Moore's Law says that the amount of computing power you can buy for a fixed cost doubles every 18 months. The number of Internet users in any given country can't grow that fast (it would quickly exceed the total number of people in the country), so the amount of computing power available to monitor any individual user's Internet traffic will essentially double every 18 months as well. In order for a circumvention system to stand the test of time, it should take into account the potential increase in governments' power to monitor traffic.

In the meantime, even if a country can't monitor all traffic effectively, it could decide to only monitor, say, 5% of its users at any given time. If the censors can spot circumvention traffic and trace it back to specific users within their country, then each user would have an unacceptably high 1-in-20 chance of being caught each time they used the circumvention protocol. Even if the act of circumvention could not be traced back to a specific user within the country, the circumvention site outside the country would be permanently blacklisted so that it could not be used in the future.

Also, different countries have different abilities to monitor and censor the Internet traffic over their networks. China uses centralized filtering at their national border, blocking traffic to specific sites, and only in late 2002 did they begin more fine-grained blocking, such as blocking traffic containing certain keywords. Many Chinese users also access the Internet through public cyber cafes, where violations would be virtually impossible to trace back to a specific individual. (Although as of October 2002, the Chinese are now requiring the use of ID cards to sign on to the Internet in licensed Internet cafes, so that an attempt to access a blocked site can be traced back to the individual user -- but unlicensed cafes still thrive and would not be bound by the new rule.) Saudi Arabia, on the other hand, uses a network of proxy servers supplied by SmartFilter, which allows more flexible blocking of Web access (specific keywords, URLs, search patterns, default blocking of sites accessed by IP address, etc.), and any suspicious activity can be traced back to an individual user's ISP account. The Saudi filtering system is also distributed across multiple proxy servers, allowing for more sophisticated, processor-intensive analysis of users' usage patterns.

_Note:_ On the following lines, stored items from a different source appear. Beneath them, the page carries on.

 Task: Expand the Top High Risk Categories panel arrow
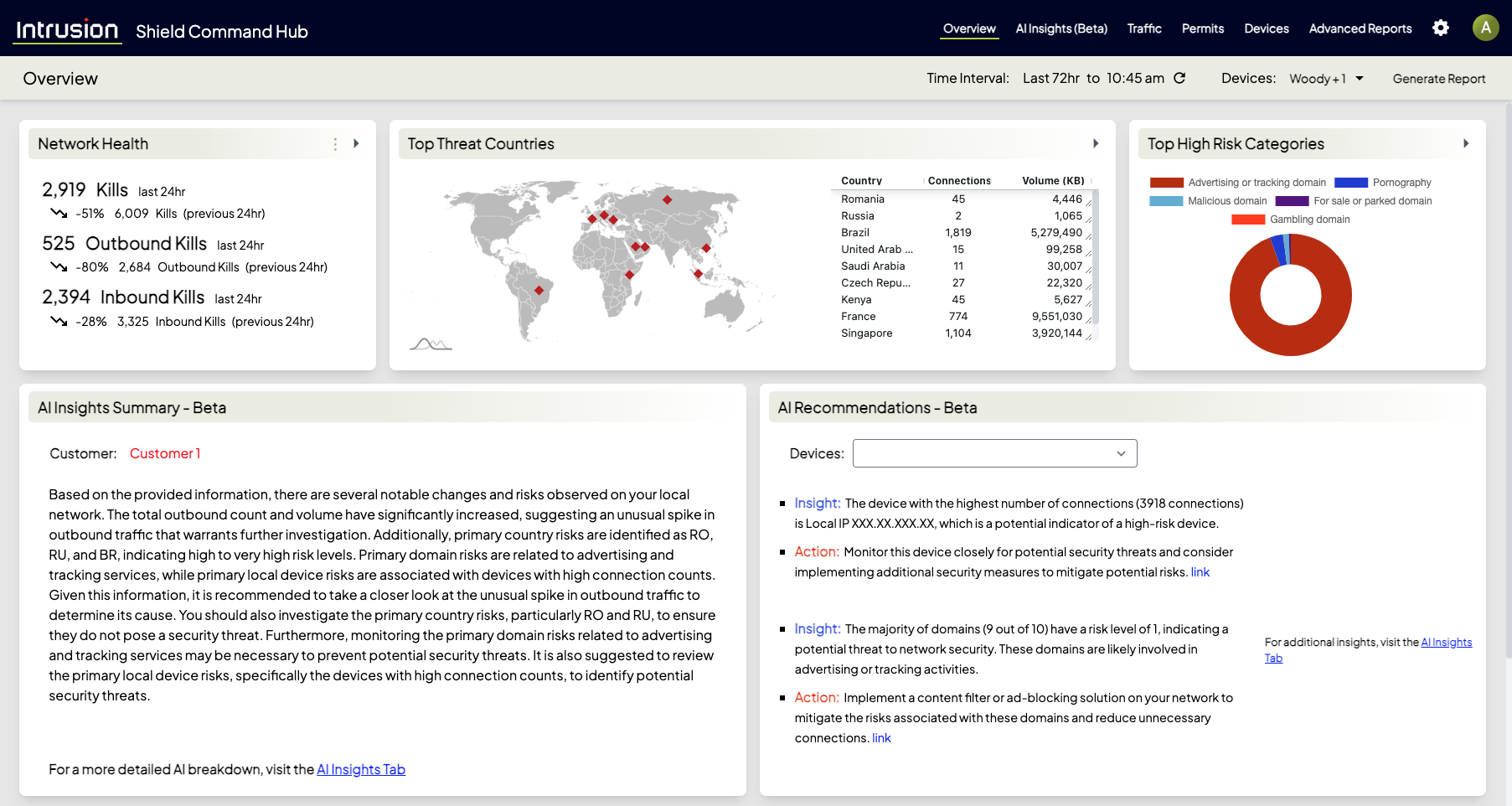click(1468, 143)
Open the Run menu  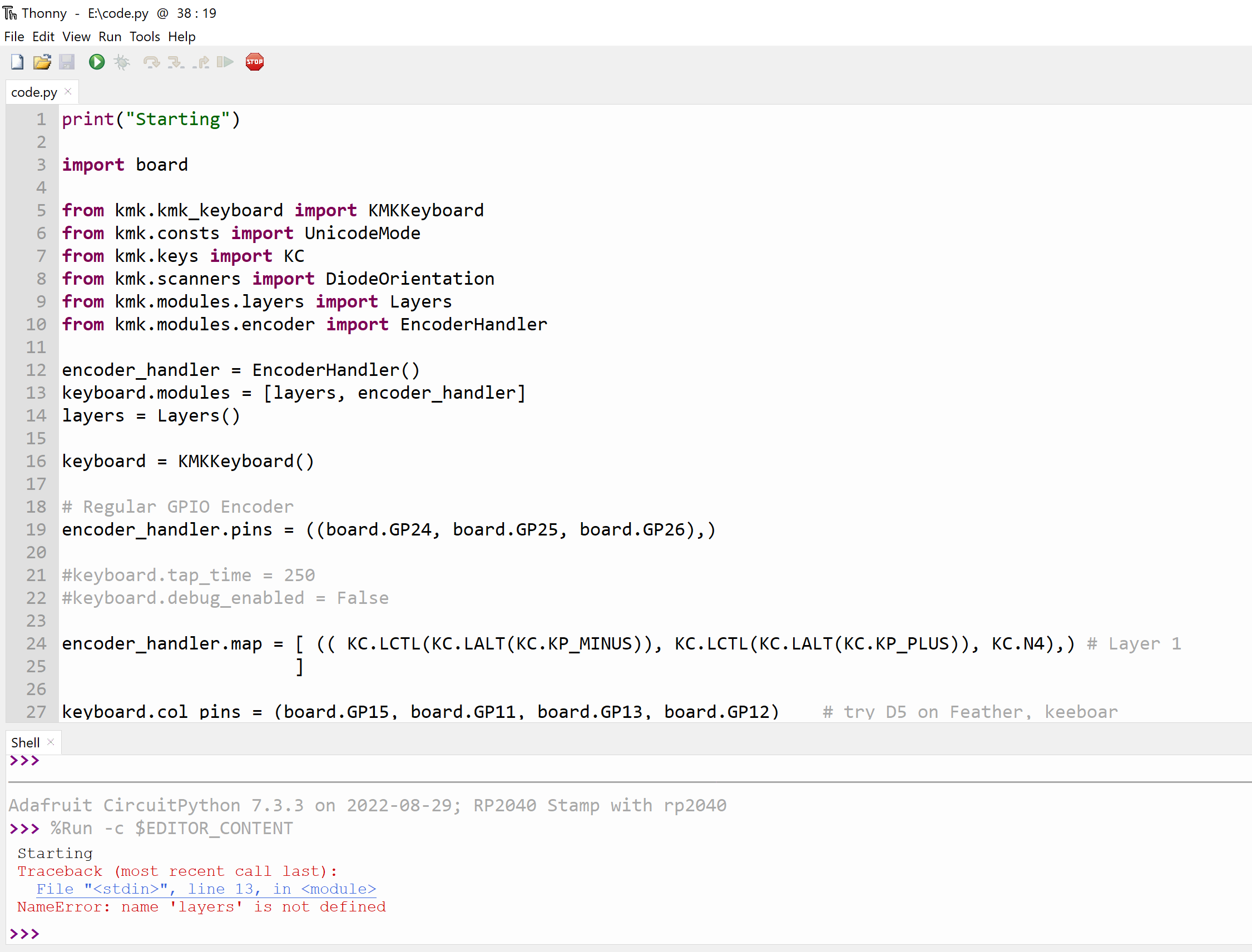[x=110, y=36]
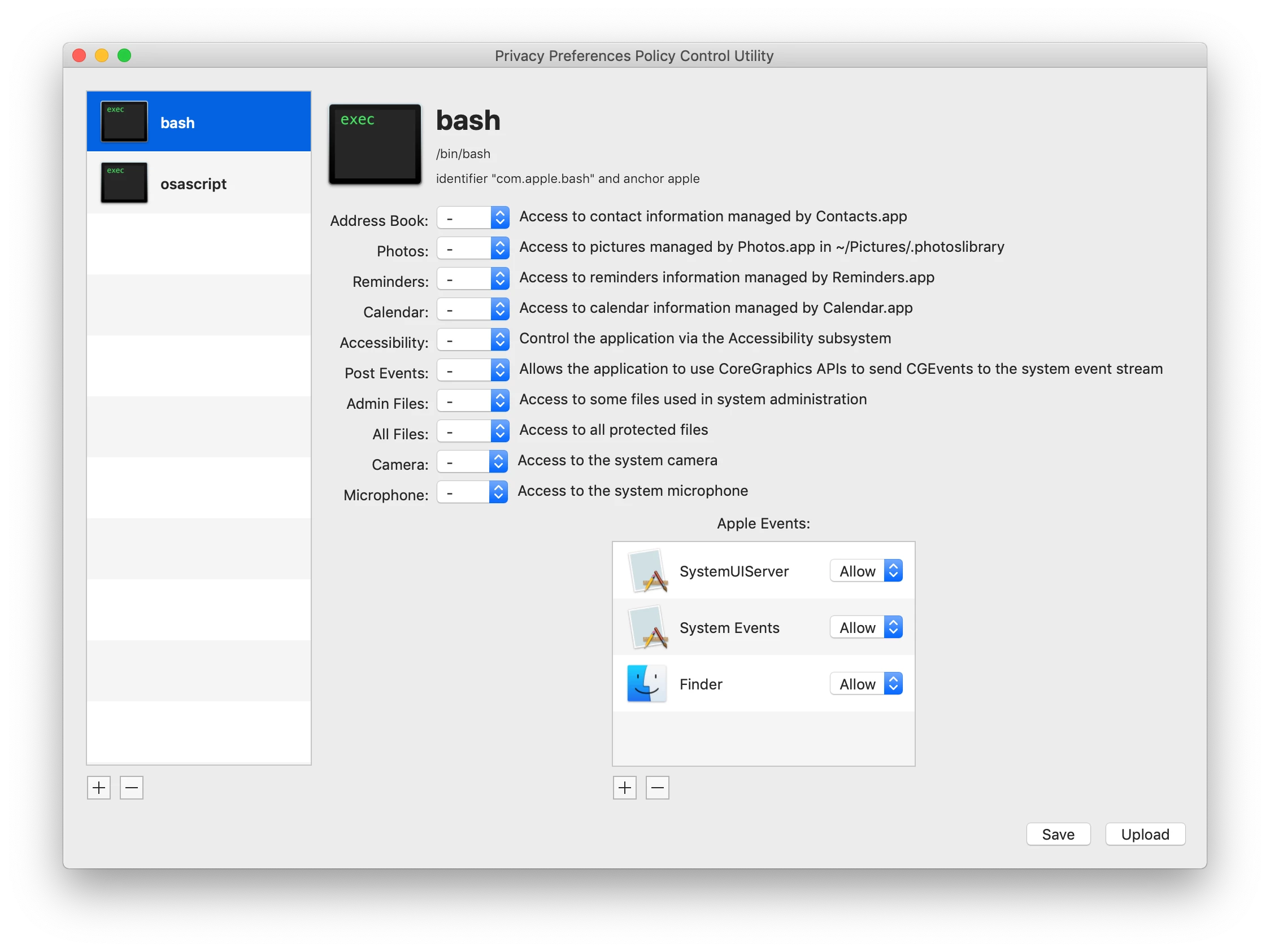Click the Save button
Image resolution: width=1270 pixels, height=952 pixels.
(1058, 835)
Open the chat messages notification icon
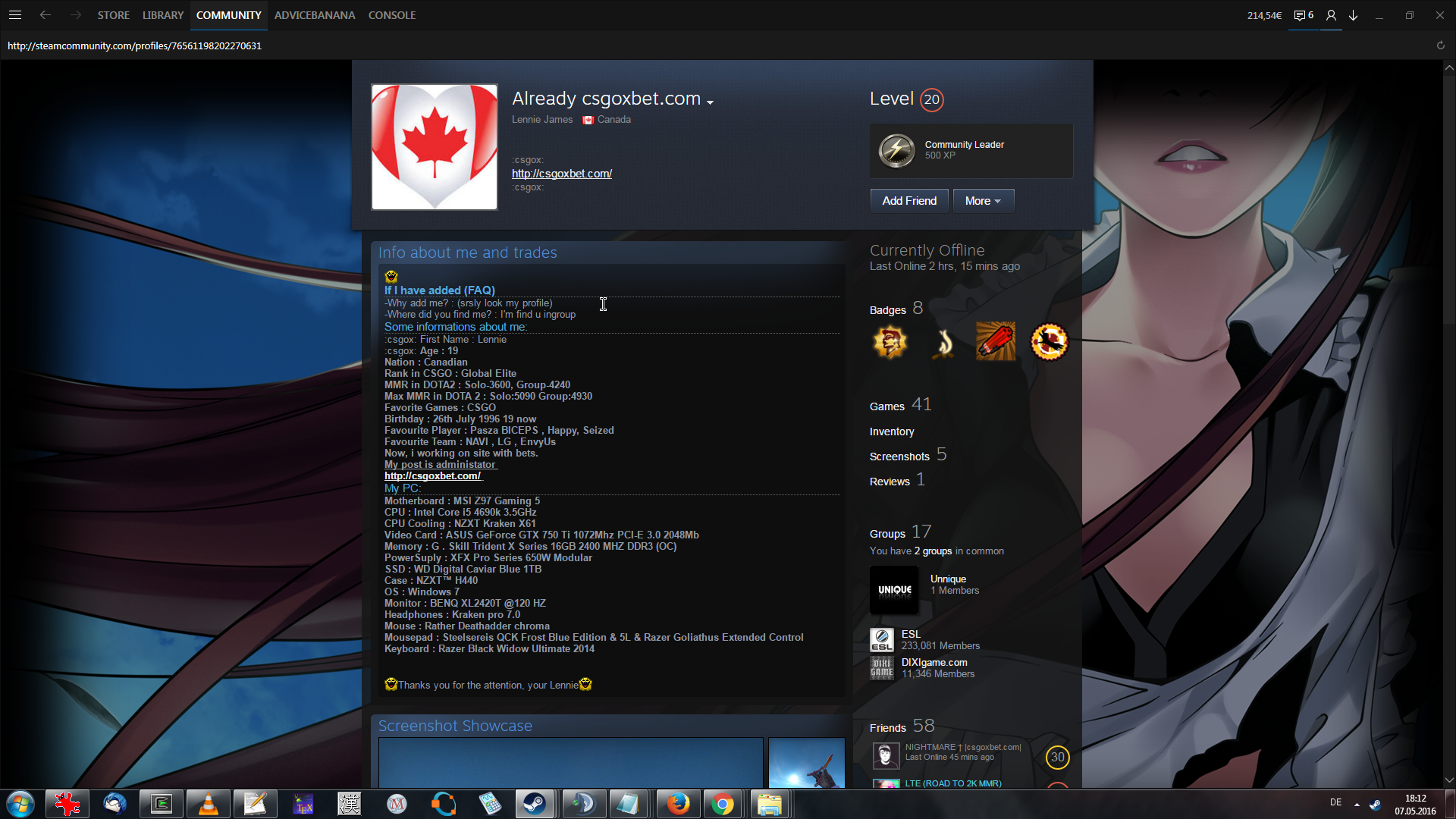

So it would seem that since China's filtering is much less sophisticated than Saudi Arabia's, a system could be deployed that would be secure enough to go undetected in China but not in Saudi Arabia. The problem is that once the system is released and gains a reputation for helping to circumvent Internet censorship in China, it would be very hard to stop users in Saudi Arabia from using the same system if it were at all possible for them to obtain it. Once you open the floodgates, users are unlikely to understand the nuances of why a system would be safe to use in one network architecture but not another.

Traffic-flow analysis

If the censors can track the history of Internet accesses by user or by IP address, one thing they can do is watch what site a person usually connects to, immediately after being denied access to a blocked site. Whatever it is that the user does to get around a block -- whether visiting a particular Web site, or sending email to a certain address, or going on a chat network -- it will look suspicious if they always do it right after being blocked from something.

The safest way to defeat this detection would be to educate users -- tell them not to always go to a circumventor site immediately after being denied access to a blocked site. Unfortunately, it's notoriously difficult to get software users to follow any guidelines that are not actually enforced by the software. It would be better to display a warning that the user always sees when using the circumvention program.

If the circumvention method is to connect to a "circumventor" Web site where the user types in the URL of a page that they want to see, then the page itself could contain a warning: "Do not always visit this page right after being denied access to a blocked site". Of course, by that point it's too late, since the connection to the circumventor site has already been made. If the circumvention method uses software on the user's side (which connects to a server running somewhere outside the censored regime), this is safer because the software itself can be configured to display the message before the connection is initiated.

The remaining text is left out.